The Patriots-Giants football game was great. And I say that as someone who really doesn’t care much about sports. I’m an “Easter Sunday” sports fan, in front of the TV only when the great moments of sports competition occur. Politics is the only sport I respect, and even that is not saying much in Illinois where the “culture of corruption” is an accepted lifestyle.

But the focus on the commercials and the half-time entertainment was so disappointing.

Yes, there were a few good commercials, like the one with Clint Eastwood walking through Detroit giving the public a pep-rally about reviving the American spirit and the auto industry.

But when Rap singer M.I.A. flipped her middle finger during her performance with Madonna and Nicki Minaj, it made me sick.

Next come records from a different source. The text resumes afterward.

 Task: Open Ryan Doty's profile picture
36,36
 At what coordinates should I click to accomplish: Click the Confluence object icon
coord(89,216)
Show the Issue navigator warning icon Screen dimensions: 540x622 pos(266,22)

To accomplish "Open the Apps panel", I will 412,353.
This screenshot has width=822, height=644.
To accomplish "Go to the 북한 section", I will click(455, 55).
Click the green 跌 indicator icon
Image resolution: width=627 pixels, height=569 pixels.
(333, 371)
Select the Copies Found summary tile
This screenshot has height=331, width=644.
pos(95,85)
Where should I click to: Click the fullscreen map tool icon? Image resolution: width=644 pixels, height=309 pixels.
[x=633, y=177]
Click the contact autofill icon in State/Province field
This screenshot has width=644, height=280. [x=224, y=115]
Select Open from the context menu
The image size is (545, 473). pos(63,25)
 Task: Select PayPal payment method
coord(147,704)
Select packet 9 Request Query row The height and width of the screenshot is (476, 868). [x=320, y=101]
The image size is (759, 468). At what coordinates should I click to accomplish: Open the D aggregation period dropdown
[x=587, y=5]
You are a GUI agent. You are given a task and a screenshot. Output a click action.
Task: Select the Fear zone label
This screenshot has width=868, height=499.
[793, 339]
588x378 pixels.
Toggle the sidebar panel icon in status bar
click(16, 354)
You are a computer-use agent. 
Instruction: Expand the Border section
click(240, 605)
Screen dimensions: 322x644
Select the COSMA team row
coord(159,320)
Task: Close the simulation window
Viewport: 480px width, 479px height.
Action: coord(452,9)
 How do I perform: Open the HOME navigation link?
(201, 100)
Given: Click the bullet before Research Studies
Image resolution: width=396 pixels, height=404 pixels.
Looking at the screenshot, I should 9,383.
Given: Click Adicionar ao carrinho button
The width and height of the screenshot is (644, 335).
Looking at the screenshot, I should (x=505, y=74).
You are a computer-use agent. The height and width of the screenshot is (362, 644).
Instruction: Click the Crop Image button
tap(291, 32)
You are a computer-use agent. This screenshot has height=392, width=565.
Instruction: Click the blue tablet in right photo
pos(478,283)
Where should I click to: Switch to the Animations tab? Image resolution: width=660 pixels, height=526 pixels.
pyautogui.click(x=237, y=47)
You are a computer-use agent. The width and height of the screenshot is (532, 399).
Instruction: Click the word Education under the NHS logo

Is that what great football and Americanism has come down too? Seriously?

Madonna was a great singer. She sang five songs, the first and second old ones I loved, the three sandwiched in the middle were just so-so. But worse was the fact that she wasn’t really singing at all. It was a puppet show and she was lip syncing.

We don’t even get reality from the Masters of the Entertainment World anymore.

Sure, the stage settings were great. But that cost how much? Anything that costs $1 million would look great, or at least we would hope.

Maybe it’s time we should kill the Super Bowl before it gets worse. Because it is getting worse. End it on the memories of great football plays, not disgraceful and disrespectful controversies like flipping the middle finger at the public.

The NFL should be ashamed of itself. But worse, we should be ashamed of ourselves.

The only saving grace was that my son, when he saw what M.I.A. did, remarked in gleeful shock, “Inappropriate.”

This year’s Super Bowl was inappropriate, and not just because the Chicago Bears were not in play.

(Listen to Ray Hanania every Sunday on WSBC AM 1240 Radio from 8 am until 11.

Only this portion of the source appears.